Ibnul ‘Arabi bercerita, “Aku sudah pernah memasuki lebih dari seribu
perkampungan namun aku tidak menjumpai perempuan yang lebih terhormat dan
terjaga melebihi perempuan di daerah Napolis, Palestina, tempat Nabi Ibrahim
dilempar ke dalam api. Selama aku tinggal di sana aku tidak pernah melihat
perempuan di jalan saat siang hari kecuali pada hari Jumat. Pada hari itu para
perempuan pergi ke masjid untuk
ikut shalat Jumat sampai masjid penuh dengan para perempuan. Begitu shalat
Jumat berakhir mereka segera pulang ke rumah mereka masing-masing dan aku tidak
melihat satupun perempuan hingga hari Jumat berikutnya”.
Dari Abdullah, Nabi shallallahu ‘alaihi wa sallam bersabda,
إِنَّ الْمَرْأَةَ
عَوْرَةٌ، وَإِنَّهَا إِذَا خَرَجَتْ مِنْ بَيْتِهَا اسْتَشْرَفَهَا الشَّيْطَانُ
فَتَقُولُ: مَا رَآنِي أَحَدٌ إِلا أَعْجَبْتُهُ، وَأَقْرَبُ مَا تَكُونُ إِلَى
اللَّهِ إِذَا كَانَتْ فِي قَعْرِ بَيْتِهَا”
“Sesungguhnya perempuan itu aurat. Jika dia keluar rumah maka setan
menyambutnya. Keadaan perempuan yang paling dekat dengan wajah Allah adalah
ketika dia berada di dalam rumahnya”. (HR Ibnu Khuzaimah no. 1685. Syaikh
Al Albani mengatakan bahwa sanad hadits ini shahih)
Syaikhul Islam Ibnu Taimiyah rahimahullah mengatakan, “Tidak halal bagi
seorang istri keluar dari rumah kecuali dengan izin suaminya.” Beliau juga
berkata, “Bila si istri keluar rumah suami tanpa izinnya berarti ia telah
berbuat nusyuz (pembangkangan), bermaksiat kepada Allah Ta’ala dan Rasul-Nya,
serta pantas mendapatkan siksa.” (Majmu’ Al-Fatawa, 32: 281)
4. Memiliki Sifat Malu
Rasulullah shallallahu ‘alaihi wa sallam bersabda,
الْحَيَاءُ لاَ يَأْتِى
إِلاَّ بِخَيْرٍ
“Rasa malu tidaklah mendatangkan kecuali kebaikan.” (HR. Bukhari
no. 6117 dan Muslim no. 37, dari ‘Imron bin Hushain.)

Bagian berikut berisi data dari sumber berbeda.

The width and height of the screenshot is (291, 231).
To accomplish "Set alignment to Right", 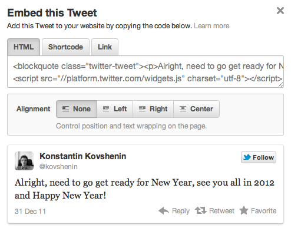I will coord(153,109).
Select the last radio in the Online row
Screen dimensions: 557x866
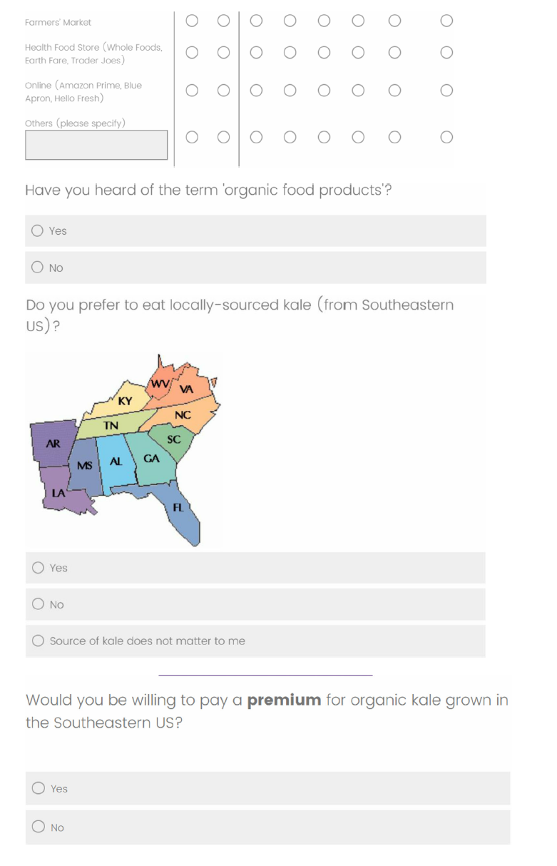click(x=446, y=91)
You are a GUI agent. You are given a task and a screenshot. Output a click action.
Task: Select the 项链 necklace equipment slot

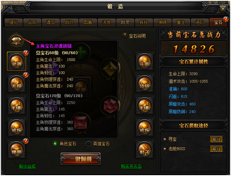pyautogui.click(x=144, y=83)
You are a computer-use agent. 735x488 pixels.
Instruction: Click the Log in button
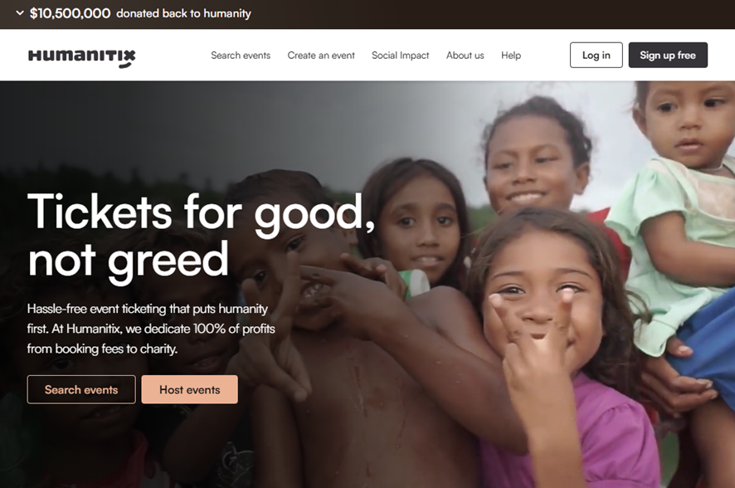pyautogui.click(x=596, y=55)
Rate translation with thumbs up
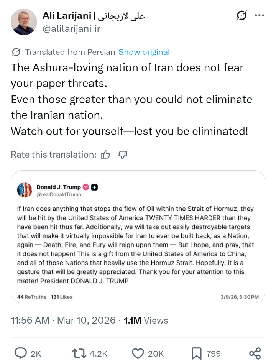The width and height of the screenshot is (276, 360). [x=105, y=155]
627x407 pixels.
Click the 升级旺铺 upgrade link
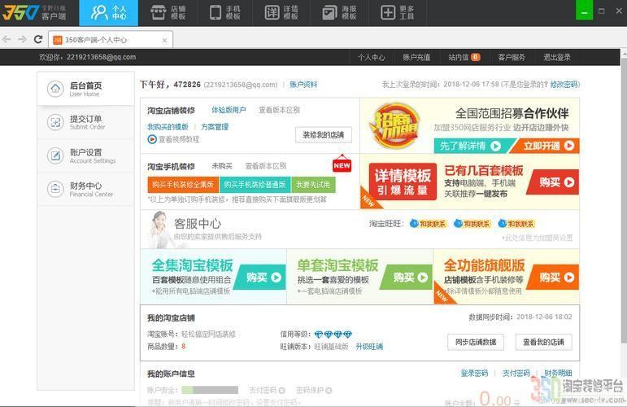click(368, 347)
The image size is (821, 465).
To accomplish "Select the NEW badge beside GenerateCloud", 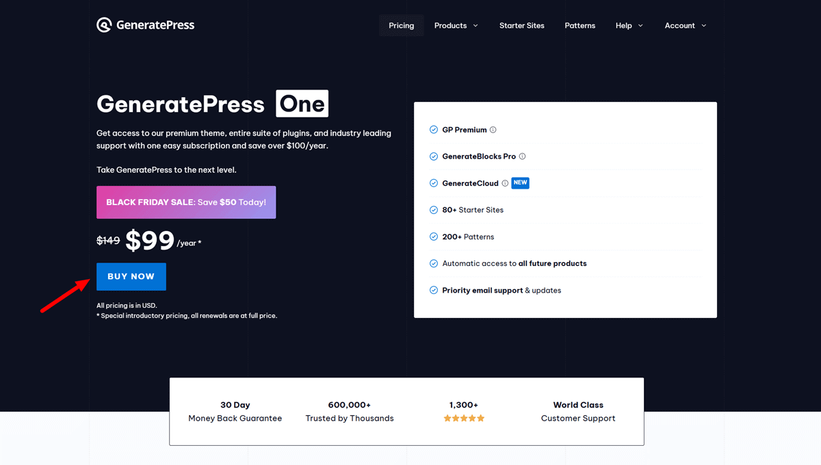I will 520,183.
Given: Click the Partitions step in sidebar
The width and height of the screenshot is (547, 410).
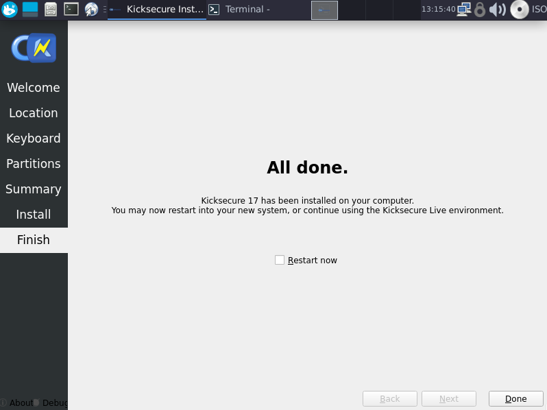Looking at the screenshot, I should tap(34, 164).
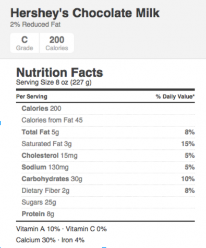Click the Nutrition Facts heading
Screen dimensions: 206x248
[x=59, y=73]
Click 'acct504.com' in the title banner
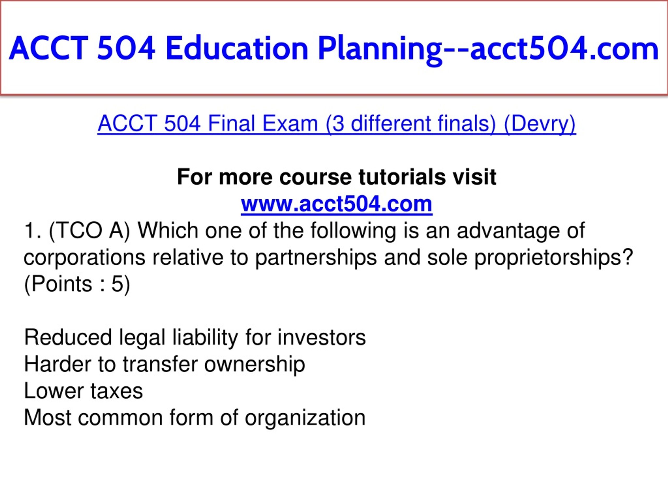 (x=565, y=48)
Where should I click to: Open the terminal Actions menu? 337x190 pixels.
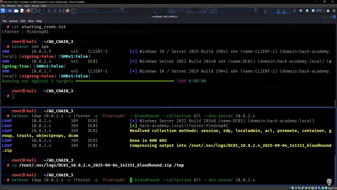point(13,21)
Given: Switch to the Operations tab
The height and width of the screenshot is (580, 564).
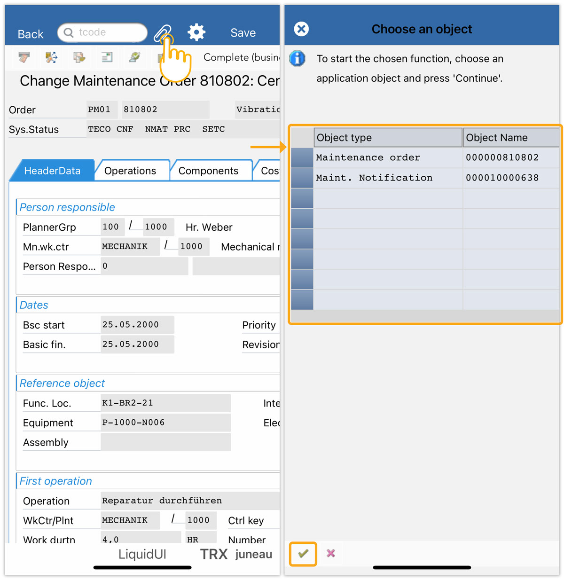Looking at the screenshot, I should [x=130, y=171].
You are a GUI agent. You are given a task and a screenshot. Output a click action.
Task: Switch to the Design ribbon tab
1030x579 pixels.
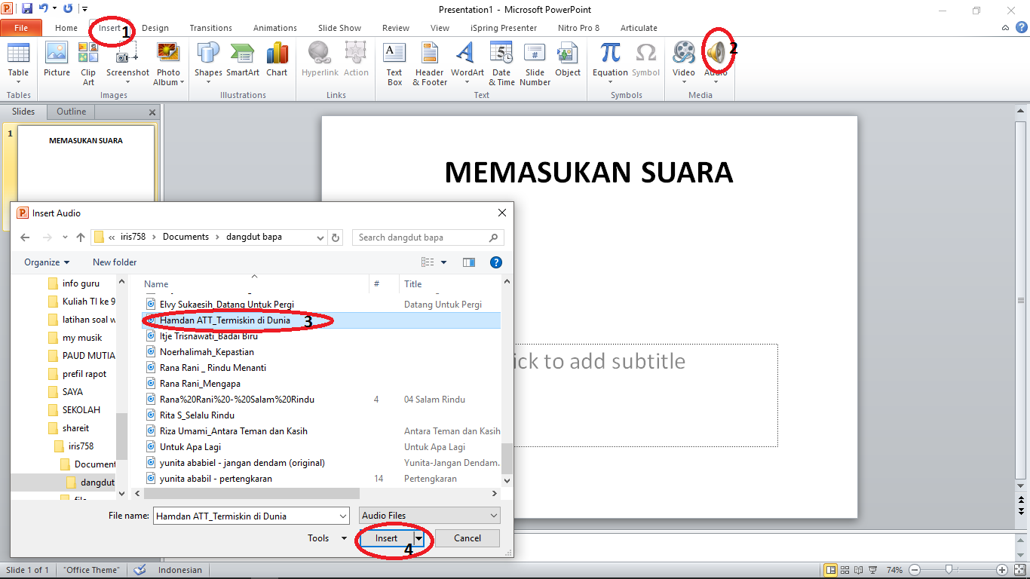pos(155,27)
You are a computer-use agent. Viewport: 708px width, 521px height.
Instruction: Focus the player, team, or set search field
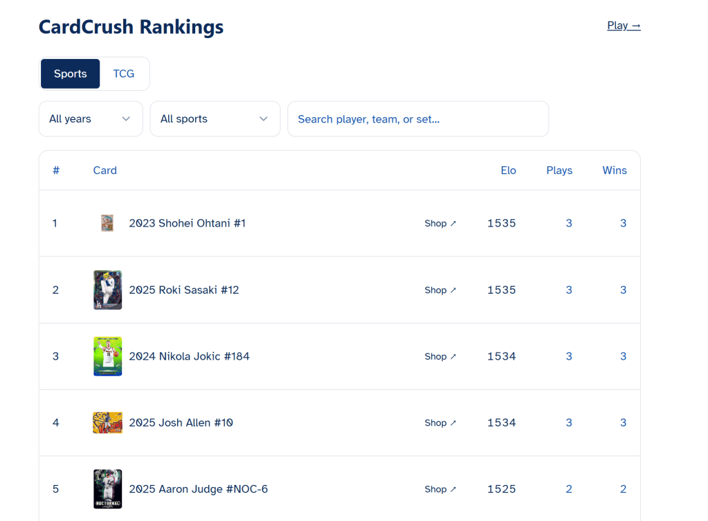point(418,119)
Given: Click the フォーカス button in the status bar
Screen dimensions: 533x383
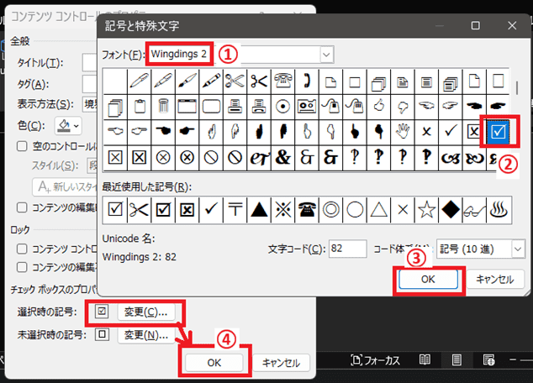Looking at the screenshot, I should 375,360.
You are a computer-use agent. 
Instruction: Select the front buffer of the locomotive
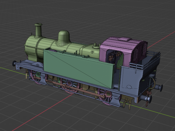(14, 63)
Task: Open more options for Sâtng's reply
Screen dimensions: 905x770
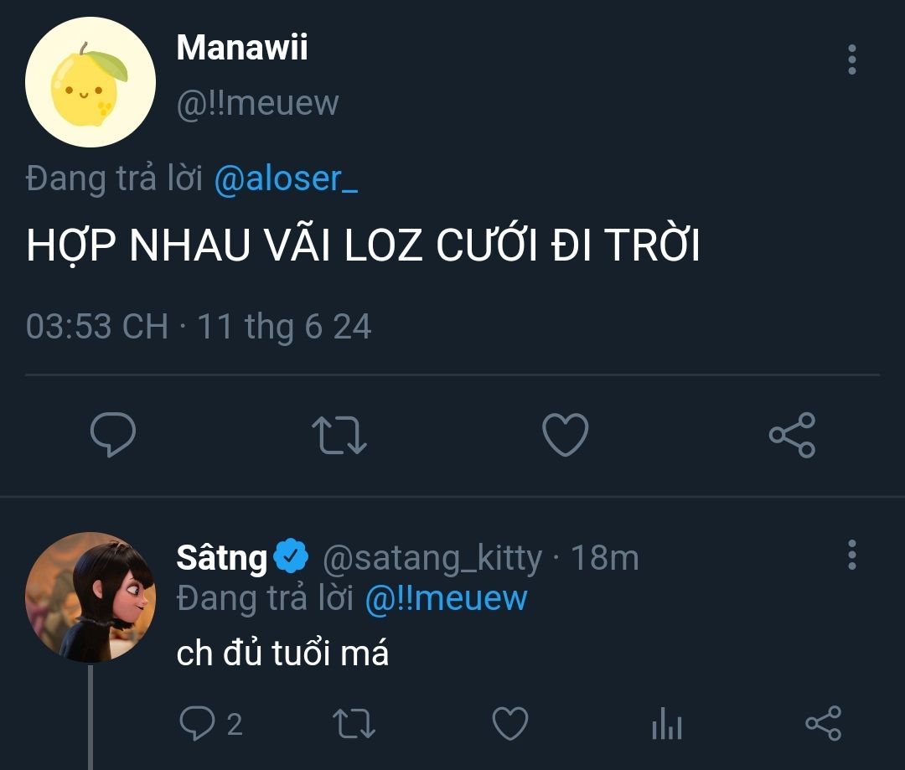Action: click(852, 555)
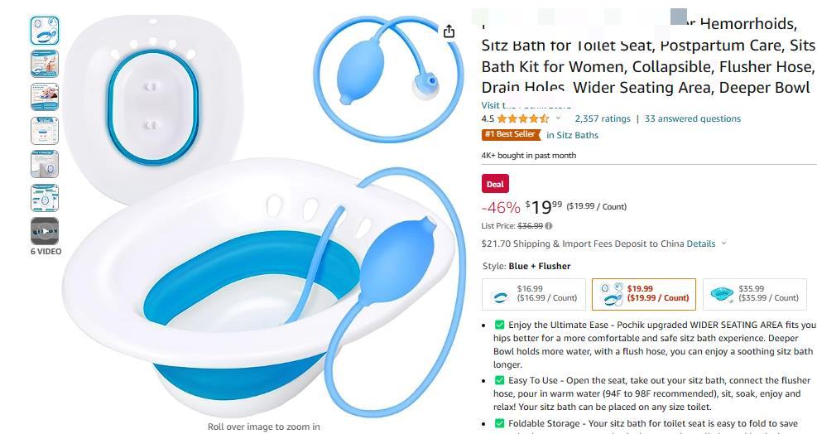817x434 pixels.
Task: Play the 6 VIDEO thumbnail
Action: pyautogui.click(x=45, y=230)
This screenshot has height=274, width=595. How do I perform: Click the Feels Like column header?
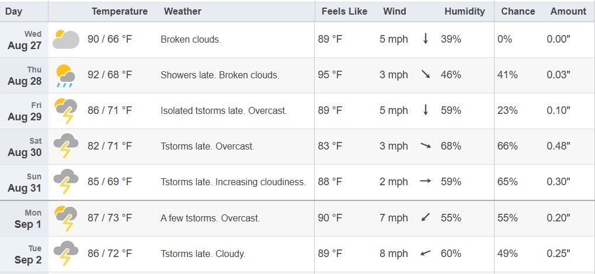[x=344, y=11]
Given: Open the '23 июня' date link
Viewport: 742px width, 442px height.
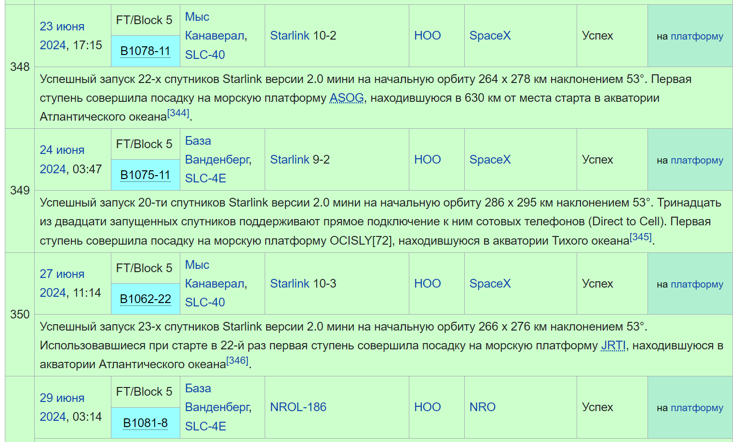Looking at the screenshot, I should 62,27.
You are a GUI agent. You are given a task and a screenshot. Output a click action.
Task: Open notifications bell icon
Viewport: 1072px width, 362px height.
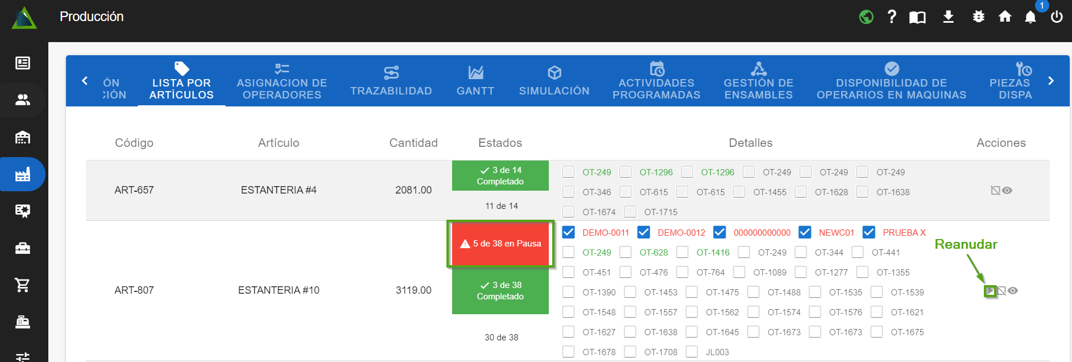coord(1030,18)
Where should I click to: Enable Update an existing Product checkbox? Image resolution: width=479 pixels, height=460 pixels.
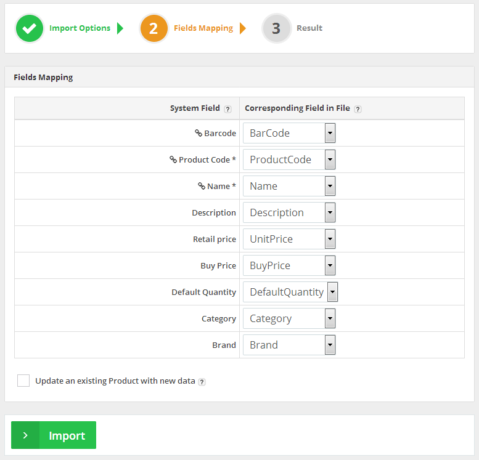pos(23,381)
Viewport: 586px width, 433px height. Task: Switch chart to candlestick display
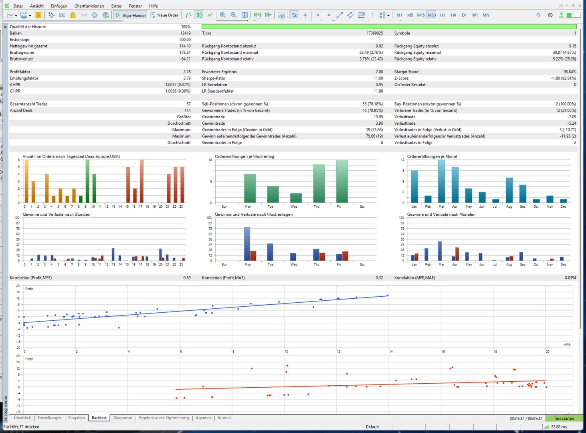point(199,15)
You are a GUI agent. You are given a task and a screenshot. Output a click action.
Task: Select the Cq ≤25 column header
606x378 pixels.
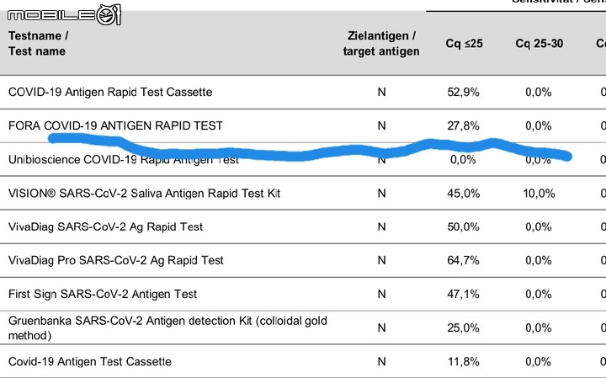coord(464,43)
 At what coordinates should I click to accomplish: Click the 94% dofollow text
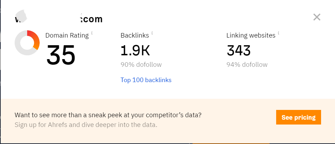click(247, 65)
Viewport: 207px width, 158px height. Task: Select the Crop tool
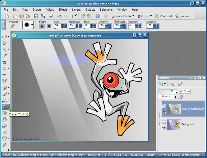pos(4,62)
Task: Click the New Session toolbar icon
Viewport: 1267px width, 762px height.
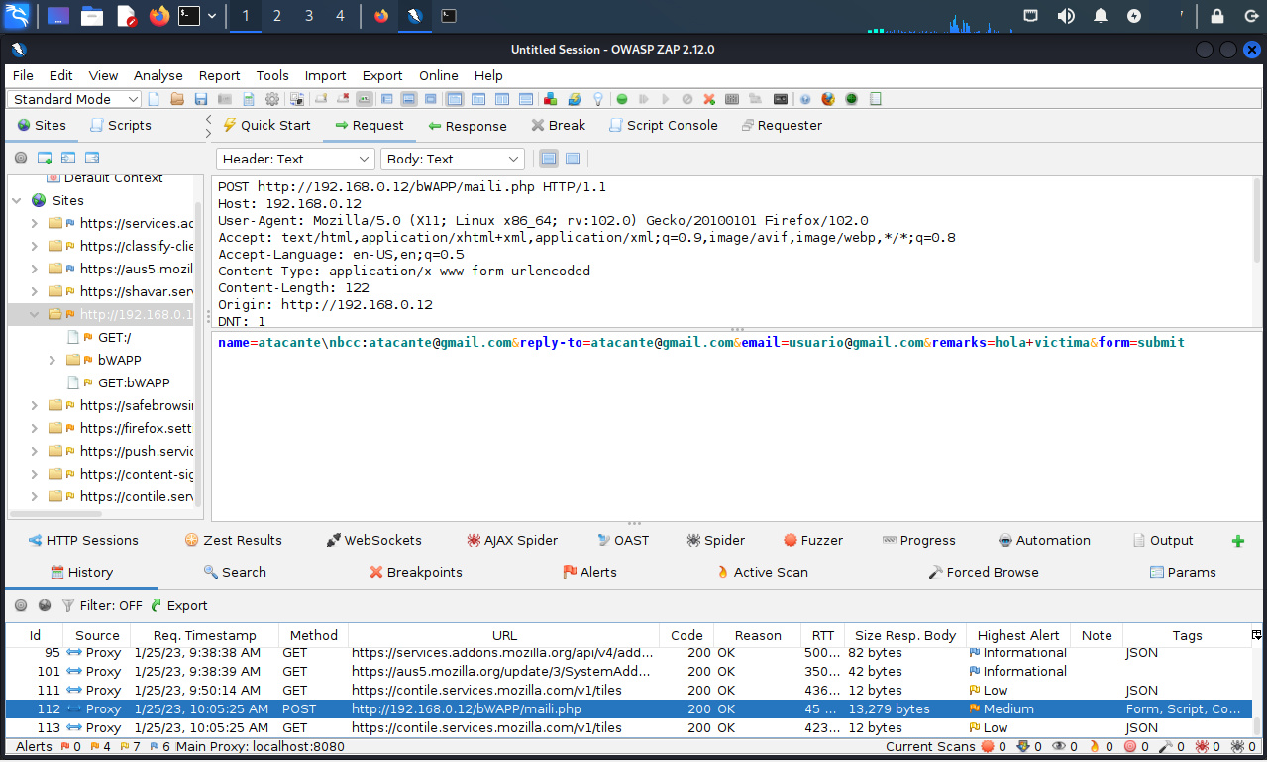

Kriteria ini juga semestinya ada pada setiap wanita. Contohnya adalah
ketika bergaul dengan pria. Wanita yang baik seharusnya memiliki sifat malu
yang sangat. Cobalah perhatikan contoh yang bagus dari wanita di zaman Nabi
Musa ‘alaihis salam. Allah Ta’ala berfirman,
وَلَمَّا وَرَدَ مَاءَ
مَدْيَنَ وَجَدَ عَلَيْهِ أُمَّةً مِنَ النَّاسِ يَسْقُونَ وَوَجَدَ مِنْ
دُونِهِمُ امْرَأتَيْنِ تَذُودَانِ قَالَ مَا خَطْبُكُمَا قَالَتَا لَا نَسْقِي
حَتَّى يُصْدِرَ الرِّعَاءُ وَأَبُونَا شَيْخٌ كَبِيرٌ (23) فَسَقَى لَهُمَا ثُمَّ
تَوَلَّى إِلَى الظِّلِّ فَقَالَ رَبِّ إِنِّي لِمَا أَنْزَلْتَ إِلَيَّ مِنْ
خَيْرٍ فَقِيرٌ (24)
“Dan tatkala ia sampai di sumber air negeri Mad-yan ia menjumpai di
sana sekumpulan orang yang sedang meminumkan (ternaknya), dan ia men- jumpai di
belakang orang banyak itu, dua orang wanita yang sedang menghambat (ternaknya).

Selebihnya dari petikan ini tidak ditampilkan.